TEXT PROVIDED:
## BEGIN

Not sure if it's true, but I have seen people recommend Excel to help battle algae, and I have seen it work so 
http://www.aquariumslife.com/featured/algae-control-with-flourish-excel/


----------



## lilnaugrim (Mar 27, 2013)

Also let it be noted that Excel is not the same thing as dosing a real CO2 system, even DIY. It's a supplement but not the real deal technically.

EDIT: also if there is algae, it's there for a reason whether it's too much ferts, not enough potash or phosphorous. Instead of covering it with Excel, they should be doing research to find out what the imbalance is in their tanks to correct it. Granted, I know plenty of people who have planted tanks and don't want to bother with this which is all fine but recommending Excel to kill off algae is not going to help anything. CO2 changes your pH and if it's constantly fluctuating like that, it's going to kill the fish too if improperly used.


----------



## taquitos (Jun 27, 2013)

Flint said:


> Excel is basically iron, which is a fert. :dunno:
> 
> I just cannot stand posts about algae eaters and someone comes along and says "just throw some Excel in there!" like it will magically kill off algae. In reality, this advice is way more likely to kill of fish. :-?



Hahaha okay yeah it definitely would not just magically kill off algae  I am definitely not saying it will XD I have just seen it help when people were trying to get rid of algae, but that was with the help of blackouts, reduced light periods, etc. etc.

And I didn't know Excel was just iron?? Why is there another Seachem product called Flourish Iron then?!?! :-?


----------



## tankman12 (Nov 13, 2012)

Also with gas co2 injections. It can range quite a bit. Which will start an algae bloom. If you have the constant same co2 forever. Than you shouldnt get algae. Or at least i have never heard of that happening.

Usually it only kills fish if you have low o2 and you really over dose.
_Posted via Mobile Device_


----------



## Flint (Oct 22, 2013)

It can kill fish if you don't have aeration and such in place to disperse it properly, the proper plants or dose incorrectly and inconsistently is what I gathered from the above. So a tank with algae and some java fern, moss and anubias, isn't going to just magically be rid of algae if Excel is dosed where a tank with predominately stems may rid the algae?


----------



## lilnaugrim (Mar 27, 2013)

You are correct. Different plants take in different doses of CO2, some take less than others and if you dose a tank with slow growing plants like Java Fern and Anubias, you are feeding the algae more than you are feeding the plants. There are easier ways to get rid of algae depending on the type. If you have a high tech tank then I say sure, go for it, but if it's your average Betta tank then I would certainly not recommend Excel as a temporary fix; too much risk in it. Even dosing with H2O2 is better with most cases of algae.

## END

WHAT YOU WILL DO:
1. Answer these questions from the forum thread:
(a) According to lilnaugrim's first post, what is Excel not the same thing as?
(b) What other Seachem product does taquitos name?
(c) According to lilnaugrim's last post, what is better than Excel in most cases of algae?
2. Quote the forum thread word for word, starting with "And I didn't" and going on through "of that happening.".

DATA EXTRACT:
## BEGIN

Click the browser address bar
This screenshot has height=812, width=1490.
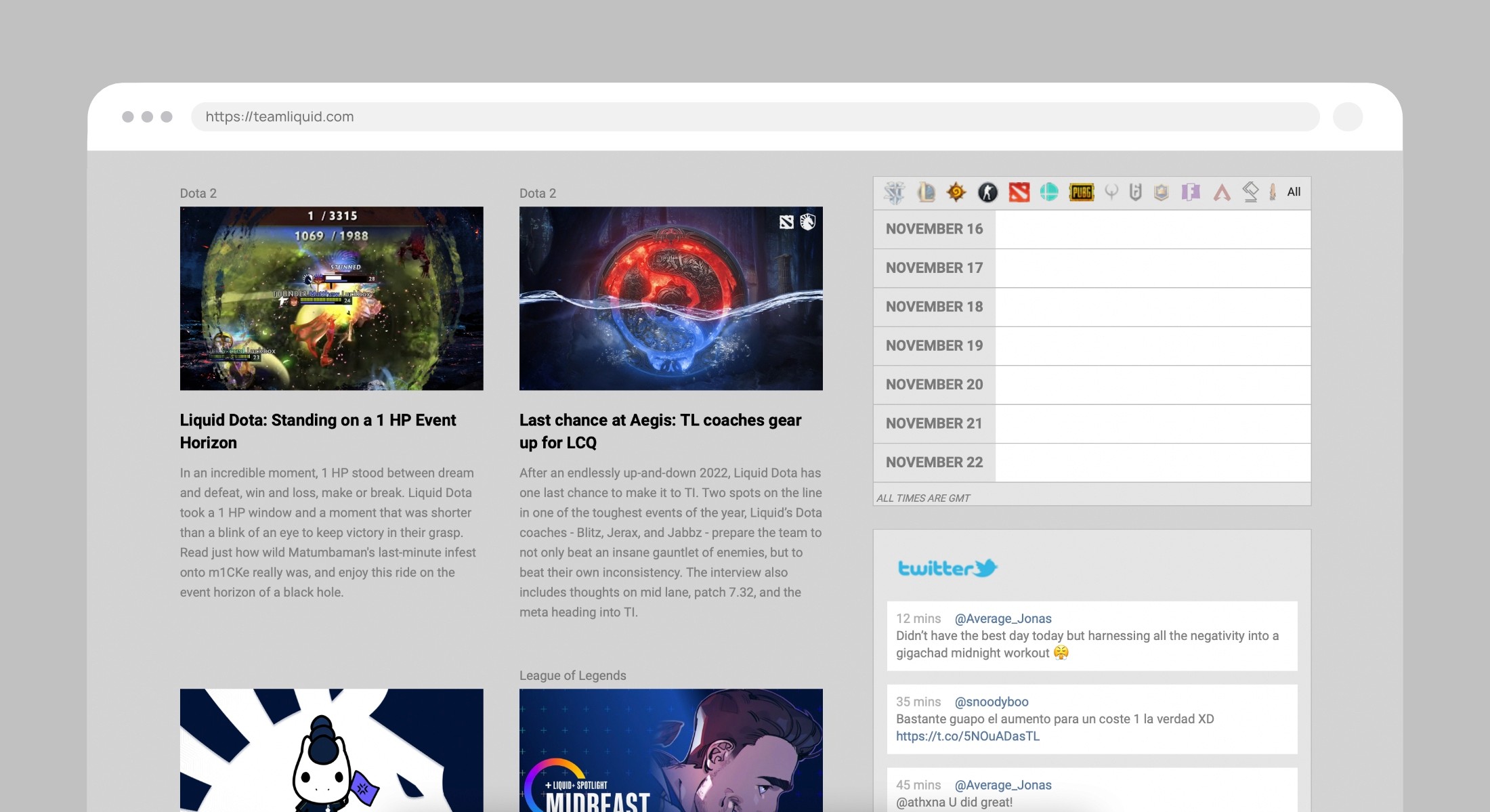point(754,116)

## END

THE RESULTS:
1.
(a) Dosing a real CO2 system, even DIY.
(b) Flourish Iron.
(c) Dosing with H2O2.

2.
And I didn't know Excel was just iron?? Why is there another Seachem product called Flourish Iron then?!?! :-?


----------



## tankman12 (Nov 13, 2012)

Also with gas co2 injections. It can range quite a bit. Which will start an algae bloom. If you have the constant same co2 forever. Than you shouldnt get algae. Or at least i have never heard of that happening.